■ **TASK DIRECTIONS**: Edit the records starting with the line containing "Task: Pick the" and going on through the line containing "Click the Aug": replace "tree node" with "folder node" and keep every other part of those lines unchanged.

■ **Source records**:
## begin
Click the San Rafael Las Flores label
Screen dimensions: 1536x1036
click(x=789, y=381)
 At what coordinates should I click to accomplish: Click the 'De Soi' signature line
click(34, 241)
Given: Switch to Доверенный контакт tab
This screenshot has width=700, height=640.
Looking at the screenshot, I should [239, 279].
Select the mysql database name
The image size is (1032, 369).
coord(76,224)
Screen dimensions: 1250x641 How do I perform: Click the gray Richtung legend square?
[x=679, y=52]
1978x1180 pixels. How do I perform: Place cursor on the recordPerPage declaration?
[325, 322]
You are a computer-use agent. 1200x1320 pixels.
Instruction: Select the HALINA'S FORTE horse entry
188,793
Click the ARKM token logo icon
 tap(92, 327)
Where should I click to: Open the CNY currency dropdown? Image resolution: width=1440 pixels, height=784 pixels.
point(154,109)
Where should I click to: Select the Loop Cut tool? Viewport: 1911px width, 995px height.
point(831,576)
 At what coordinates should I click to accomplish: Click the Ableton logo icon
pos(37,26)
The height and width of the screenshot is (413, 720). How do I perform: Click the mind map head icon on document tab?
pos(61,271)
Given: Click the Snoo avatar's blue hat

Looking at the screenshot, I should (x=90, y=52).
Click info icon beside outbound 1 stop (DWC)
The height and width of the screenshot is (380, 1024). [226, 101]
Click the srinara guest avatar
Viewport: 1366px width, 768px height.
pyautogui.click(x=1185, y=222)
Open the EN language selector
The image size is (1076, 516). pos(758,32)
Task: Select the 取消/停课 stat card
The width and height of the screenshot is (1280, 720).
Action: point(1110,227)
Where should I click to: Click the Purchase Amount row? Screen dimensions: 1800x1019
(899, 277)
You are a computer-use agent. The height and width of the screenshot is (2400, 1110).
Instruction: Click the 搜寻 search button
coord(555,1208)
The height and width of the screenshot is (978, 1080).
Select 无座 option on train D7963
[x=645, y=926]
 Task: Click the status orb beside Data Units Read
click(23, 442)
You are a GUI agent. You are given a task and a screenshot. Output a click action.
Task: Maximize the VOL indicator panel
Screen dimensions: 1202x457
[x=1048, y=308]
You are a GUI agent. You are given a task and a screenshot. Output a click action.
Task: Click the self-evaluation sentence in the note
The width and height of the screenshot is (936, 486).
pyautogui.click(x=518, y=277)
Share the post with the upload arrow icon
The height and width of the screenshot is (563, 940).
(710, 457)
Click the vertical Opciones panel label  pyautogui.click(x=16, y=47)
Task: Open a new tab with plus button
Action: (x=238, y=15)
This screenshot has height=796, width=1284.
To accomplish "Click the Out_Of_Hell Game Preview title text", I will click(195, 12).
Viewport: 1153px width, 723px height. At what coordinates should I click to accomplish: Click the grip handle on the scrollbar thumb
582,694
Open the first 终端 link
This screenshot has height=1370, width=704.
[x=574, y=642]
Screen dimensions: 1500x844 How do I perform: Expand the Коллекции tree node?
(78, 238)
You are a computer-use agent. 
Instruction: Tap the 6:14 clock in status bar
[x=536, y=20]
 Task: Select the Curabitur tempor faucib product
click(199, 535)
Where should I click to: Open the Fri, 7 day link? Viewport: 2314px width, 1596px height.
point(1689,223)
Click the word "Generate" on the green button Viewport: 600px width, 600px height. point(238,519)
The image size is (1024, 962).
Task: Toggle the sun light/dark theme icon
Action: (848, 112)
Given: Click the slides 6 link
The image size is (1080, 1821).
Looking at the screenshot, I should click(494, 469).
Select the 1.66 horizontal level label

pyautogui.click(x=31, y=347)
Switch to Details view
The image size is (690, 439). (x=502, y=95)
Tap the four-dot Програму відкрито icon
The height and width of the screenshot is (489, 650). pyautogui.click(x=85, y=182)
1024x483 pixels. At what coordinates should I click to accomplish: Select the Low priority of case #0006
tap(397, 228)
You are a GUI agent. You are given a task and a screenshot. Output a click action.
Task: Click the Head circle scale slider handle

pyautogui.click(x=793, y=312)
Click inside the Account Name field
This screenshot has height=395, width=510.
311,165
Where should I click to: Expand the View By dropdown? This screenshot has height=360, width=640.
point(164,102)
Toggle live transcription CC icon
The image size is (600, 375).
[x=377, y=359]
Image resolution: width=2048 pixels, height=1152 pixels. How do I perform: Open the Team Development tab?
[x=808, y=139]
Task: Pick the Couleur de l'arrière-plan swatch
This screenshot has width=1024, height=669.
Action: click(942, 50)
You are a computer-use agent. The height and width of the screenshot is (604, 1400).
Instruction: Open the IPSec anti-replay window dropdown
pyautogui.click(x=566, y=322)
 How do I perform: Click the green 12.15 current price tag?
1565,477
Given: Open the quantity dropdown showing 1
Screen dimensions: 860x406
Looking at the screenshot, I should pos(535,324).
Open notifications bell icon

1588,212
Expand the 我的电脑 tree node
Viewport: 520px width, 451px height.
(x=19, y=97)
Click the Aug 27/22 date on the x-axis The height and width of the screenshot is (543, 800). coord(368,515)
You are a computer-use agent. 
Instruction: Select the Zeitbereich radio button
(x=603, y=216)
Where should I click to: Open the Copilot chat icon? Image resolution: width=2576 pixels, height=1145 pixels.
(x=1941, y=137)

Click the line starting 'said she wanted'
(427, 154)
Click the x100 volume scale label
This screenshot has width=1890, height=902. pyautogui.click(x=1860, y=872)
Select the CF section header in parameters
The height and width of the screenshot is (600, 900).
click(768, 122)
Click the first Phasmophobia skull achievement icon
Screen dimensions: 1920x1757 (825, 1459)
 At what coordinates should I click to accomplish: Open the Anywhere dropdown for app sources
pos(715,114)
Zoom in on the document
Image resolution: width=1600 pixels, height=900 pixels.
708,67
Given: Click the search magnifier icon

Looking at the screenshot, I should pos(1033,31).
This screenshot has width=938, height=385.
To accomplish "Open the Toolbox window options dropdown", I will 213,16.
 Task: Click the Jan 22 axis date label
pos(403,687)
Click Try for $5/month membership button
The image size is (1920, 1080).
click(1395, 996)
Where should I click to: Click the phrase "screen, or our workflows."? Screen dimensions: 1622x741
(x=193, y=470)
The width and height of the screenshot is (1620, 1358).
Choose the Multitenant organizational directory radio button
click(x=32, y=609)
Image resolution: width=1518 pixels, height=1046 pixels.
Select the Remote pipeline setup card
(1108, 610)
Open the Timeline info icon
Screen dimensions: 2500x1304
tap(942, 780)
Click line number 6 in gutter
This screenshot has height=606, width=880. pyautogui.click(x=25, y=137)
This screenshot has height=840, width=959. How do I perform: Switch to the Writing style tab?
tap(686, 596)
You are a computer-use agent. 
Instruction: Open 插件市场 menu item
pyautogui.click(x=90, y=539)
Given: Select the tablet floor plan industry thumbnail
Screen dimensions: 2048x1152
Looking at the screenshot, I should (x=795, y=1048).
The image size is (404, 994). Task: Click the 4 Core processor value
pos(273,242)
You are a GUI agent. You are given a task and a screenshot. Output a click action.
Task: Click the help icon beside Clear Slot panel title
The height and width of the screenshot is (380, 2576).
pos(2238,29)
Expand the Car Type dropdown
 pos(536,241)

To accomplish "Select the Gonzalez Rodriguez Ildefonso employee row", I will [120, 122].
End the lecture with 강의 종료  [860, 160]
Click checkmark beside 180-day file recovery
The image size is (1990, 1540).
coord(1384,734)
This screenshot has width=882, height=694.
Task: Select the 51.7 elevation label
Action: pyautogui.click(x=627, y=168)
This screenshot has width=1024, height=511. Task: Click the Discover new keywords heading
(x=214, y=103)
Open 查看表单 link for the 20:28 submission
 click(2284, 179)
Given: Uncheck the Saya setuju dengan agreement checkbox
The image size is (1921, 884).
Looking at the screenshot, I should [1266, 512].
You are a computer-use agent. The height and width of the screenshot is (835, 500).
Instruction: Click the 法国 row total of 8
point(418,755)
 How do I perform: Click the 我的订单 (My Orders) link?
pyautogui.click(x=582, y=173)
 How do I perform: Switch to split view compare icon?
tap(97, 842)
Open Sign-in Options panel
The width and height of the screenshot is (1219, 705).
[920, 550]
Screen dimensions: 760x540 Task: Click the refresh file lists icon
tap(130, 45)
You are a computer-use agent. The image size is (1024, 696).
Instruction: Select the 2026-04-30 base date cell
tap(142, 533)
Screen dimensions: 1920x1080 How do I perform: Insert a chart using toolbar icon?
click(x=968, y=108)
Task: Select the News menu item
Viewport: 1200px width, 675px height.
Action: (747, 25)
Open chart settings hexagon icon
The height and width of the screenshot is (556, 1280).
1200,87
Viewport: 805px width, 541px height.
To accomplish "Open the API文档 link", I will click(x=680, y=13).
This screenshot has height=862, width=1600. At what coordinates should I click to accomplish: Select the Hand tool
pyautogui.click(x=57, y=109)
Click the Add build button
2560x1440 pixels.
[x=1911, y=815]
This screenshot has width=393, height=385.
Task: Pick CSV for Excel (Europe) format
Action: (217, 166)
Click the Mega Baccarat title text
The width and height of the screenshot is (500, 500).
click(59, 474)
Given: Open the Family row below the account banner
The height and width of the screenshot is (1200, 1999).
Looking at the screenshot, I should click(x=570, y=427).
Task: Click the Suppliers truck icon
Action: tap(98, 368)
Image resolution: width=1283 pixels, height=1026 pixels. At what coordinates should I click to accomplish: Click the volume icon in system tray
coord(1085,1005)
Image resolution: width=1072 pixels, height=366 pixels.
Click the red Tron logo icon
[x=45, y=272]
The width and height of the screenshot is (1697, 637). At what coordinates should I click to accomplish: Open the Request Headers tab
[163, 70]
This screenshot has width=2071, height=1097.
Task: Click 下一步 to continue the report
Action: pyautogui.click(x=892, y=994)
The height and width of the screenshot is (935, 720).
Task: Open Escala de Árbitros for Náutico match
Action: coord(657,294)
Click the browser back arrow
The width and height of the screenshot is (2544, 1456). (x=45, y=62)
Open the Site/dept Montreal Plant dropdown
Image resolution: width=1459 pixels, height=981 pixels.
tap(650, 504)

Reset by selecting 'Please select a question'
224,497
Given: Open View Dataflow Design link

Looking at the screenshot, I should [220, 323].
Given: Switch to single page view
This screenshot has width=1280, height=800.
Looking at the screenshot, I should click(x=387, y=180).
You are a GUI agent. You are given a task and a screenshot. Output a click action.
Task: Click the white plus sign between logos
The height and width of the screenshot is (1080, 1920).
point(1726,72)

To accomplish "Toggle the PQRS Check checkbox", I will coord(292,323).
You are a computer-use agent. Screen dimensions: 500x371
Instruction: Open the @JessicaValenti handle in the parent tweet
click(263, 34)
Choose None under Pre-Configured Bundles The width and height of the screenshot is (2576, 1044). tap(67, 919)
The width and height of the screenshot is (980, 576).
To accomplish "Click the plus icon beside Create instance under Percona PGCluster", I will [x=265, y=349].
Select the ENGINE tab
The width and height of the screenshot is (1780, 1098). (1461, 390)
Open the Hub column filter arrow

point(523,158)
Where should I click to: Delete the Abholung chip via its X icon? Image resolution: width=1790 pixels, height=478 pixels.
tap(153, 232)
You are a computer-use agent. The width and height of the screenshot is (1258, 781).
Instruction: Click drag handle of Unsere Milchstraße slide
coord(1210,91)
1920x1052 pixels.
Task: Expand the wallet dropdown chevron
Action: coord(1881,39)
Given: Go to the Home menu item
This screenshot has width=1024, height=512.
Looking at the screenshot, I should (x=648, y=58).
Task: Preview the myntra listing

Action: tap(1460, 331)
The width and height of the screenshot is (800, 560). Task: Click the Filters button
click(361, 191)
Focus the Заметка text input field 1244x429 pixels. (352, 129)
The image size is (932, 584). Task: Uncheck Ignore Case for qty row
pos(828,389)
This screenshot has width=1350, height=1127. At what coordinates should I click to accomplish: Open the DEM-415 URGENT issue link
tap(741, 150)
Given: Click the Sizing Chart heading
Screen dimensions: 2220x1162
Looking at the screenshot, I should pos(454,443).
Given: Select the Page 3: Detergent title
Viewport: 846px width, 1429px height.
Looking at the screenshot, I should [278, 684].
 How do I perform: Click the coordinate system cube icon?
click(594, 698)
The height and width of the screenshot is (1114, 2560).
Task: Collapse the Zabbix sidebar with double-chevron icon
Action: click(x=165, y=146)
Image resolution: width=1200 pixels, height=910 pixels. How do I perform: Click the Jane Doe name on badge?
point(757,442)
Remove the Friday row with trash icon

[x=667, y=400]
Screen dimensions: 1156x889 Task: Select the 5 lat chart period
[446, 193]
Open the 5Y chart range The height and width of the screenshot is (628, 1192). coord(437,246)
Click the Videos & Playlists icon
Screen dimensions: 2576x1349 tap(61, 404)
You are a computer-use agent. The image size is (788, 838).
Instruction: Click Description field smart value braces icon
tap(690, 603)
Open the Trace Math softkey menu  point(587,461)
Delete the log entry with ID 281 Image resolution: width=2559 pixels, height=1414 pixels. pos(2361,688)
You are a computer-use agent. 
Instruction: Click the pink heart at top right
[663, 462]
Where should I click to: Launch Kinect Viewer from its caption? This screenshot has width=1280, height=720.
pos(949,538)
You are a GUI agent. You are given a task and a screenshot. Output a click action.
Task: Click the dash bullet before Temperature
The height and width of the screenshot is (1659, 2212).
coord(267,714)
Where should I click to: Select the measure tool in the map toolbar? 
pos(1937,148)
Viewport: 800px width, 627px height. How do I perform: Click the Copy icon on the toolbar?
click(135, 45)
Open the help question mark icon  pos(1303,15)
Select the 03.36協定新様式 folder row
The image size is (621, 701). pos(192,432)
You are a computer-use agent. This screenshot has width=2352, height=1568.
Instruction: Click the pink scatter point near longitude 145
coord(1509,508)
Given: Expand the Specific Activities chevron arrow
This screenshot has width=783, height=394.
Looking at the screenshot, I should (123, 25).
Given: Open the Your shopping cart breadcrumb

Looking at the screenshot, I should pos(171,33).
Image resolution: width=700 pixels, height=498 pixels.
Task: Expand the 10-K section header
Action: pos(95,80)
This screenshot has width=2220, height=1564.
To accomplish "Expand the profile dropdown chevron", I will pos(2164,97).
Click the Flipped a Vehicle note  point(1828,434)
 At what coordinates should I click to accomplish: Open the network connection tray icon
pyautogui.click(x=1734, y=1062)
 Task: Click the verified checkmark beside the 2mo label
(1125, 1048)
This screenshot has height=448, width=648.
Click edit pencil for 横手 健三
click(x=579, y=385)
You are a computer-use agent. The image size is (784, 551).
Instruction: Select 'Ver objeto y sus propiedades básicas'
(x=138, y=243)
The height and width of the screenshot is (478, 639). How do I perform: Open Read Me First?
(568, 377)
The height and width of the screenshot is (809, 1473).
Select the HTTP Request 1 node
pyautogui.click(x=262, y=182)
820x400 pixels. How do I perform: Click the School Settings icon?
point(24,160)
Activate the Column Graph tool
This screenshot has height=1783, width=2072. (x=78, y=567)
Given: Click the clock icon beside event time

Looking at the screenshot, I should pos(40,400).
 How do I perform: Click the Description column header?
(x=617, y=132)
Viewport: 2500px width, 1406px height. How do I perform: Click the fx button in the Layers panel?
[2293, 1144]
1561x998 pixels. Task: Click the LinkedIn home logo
## end
■ **RESPONSE FOR THIS EXERCISE**:
Task: Pick the Couleur de l'arrière-plan swatch
This screenshot has width=1024, height=669.
Action: click(942, 50)
You are a computer-use agent. The height and width of the screenshot is (604, 1400).
Instruction: Open the IPSec anti-replay window dropdown
pyautogui.click(x=566, y=322)
 How do I perform: Click the green 12.15 current price tag?
1565,477
Given: Open the quantity dropdown showing 1
Screen dimensions: 860x406
Looking at the screenshot, I should pos(535,324).
Open notifications bell icon

1588,212
Expand the 我的电脑 folder node
Viewport: 520px width, 451px height.
(x=19, y=97)
Click the Aug 27/22 date on the x-axis The height and width of the screenshot is (543, 800). coord(368,515)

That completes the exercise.